Thursday, October 8, 2009

The Lord delivered me

"O LORD my God, I cried to You for help, and You healed me. O LORD, You have brought up my soul from Sheol; You have kept me alive, that I would not go down to the pit."
Psalm 30:2-3

Today was the two year anniversary of the start of my spiritual depression. October 7, 2007 was the day my life broke. That's really the only way to describe it. A little while into the depression a close friend of mine told me that when the depression was over I was going to be a different person. How right she was.

I cannot tell you the changes God has wrought in me these past two years. I have grown so much in my walk with the Lord I can't even remember what my life was like before all this began.

How appropriate, then, that my devotion for today should be Psalm 30. Earlier tonight I started reading the psalm out loud and I got a few verses in before I started laughing.
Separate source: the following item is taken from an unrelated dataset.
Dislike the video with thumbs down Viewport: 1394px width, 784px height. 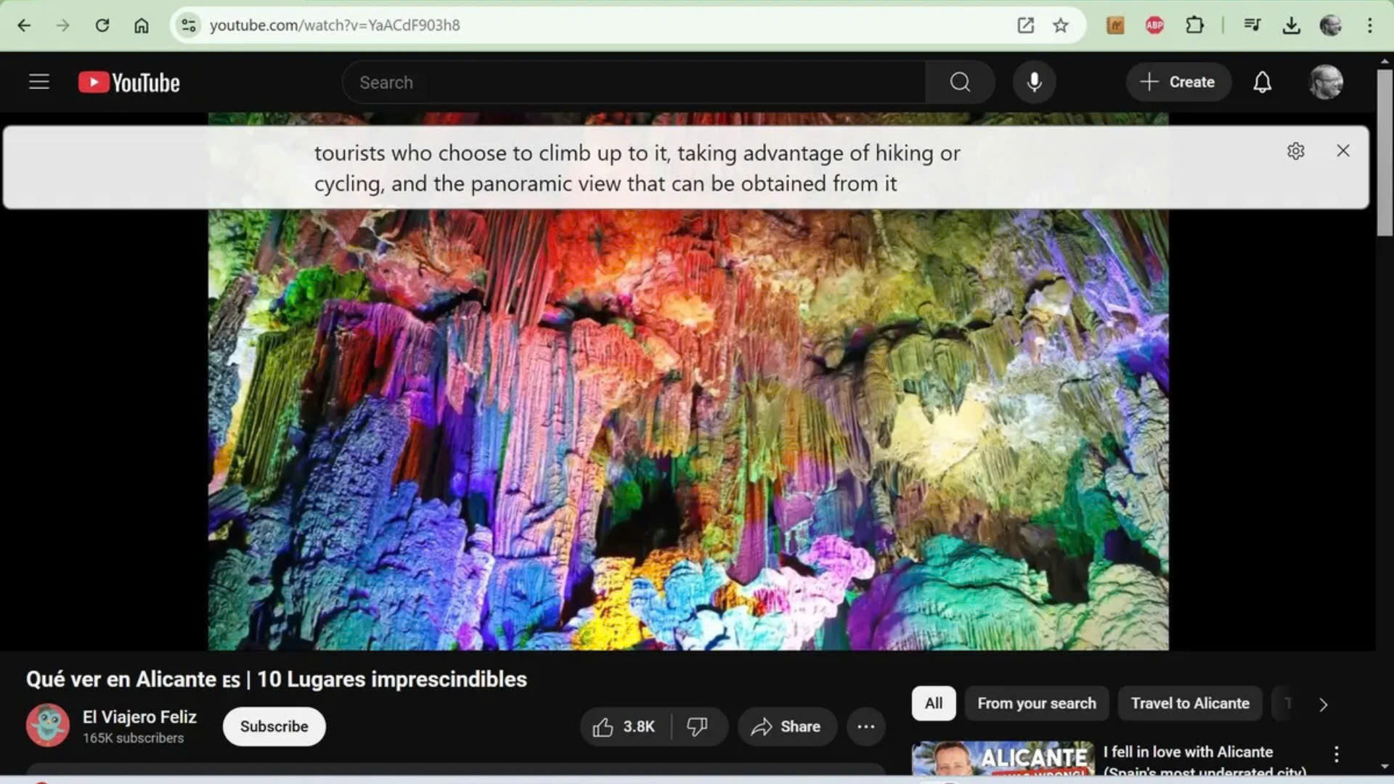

What a perfect description of my life this psalm is. I cried out to God and He delivered me. It wasn't painless. It wasn't overnight. I have suffered more than I ever thought I could bear. Yet looking back I can see the mighty hand of God upon my life throughout this trial.

If you are going through something similar right now, know this: Your God will deliver you. He will. You will praise Him again (Psalm 42:5).

"You have turned for me my mourning into dancing; You have loosed my sackcloth and girded me with gladness, that my soul may sing praise to You and not be silent. O LORD my God, I will give thanks to You forever."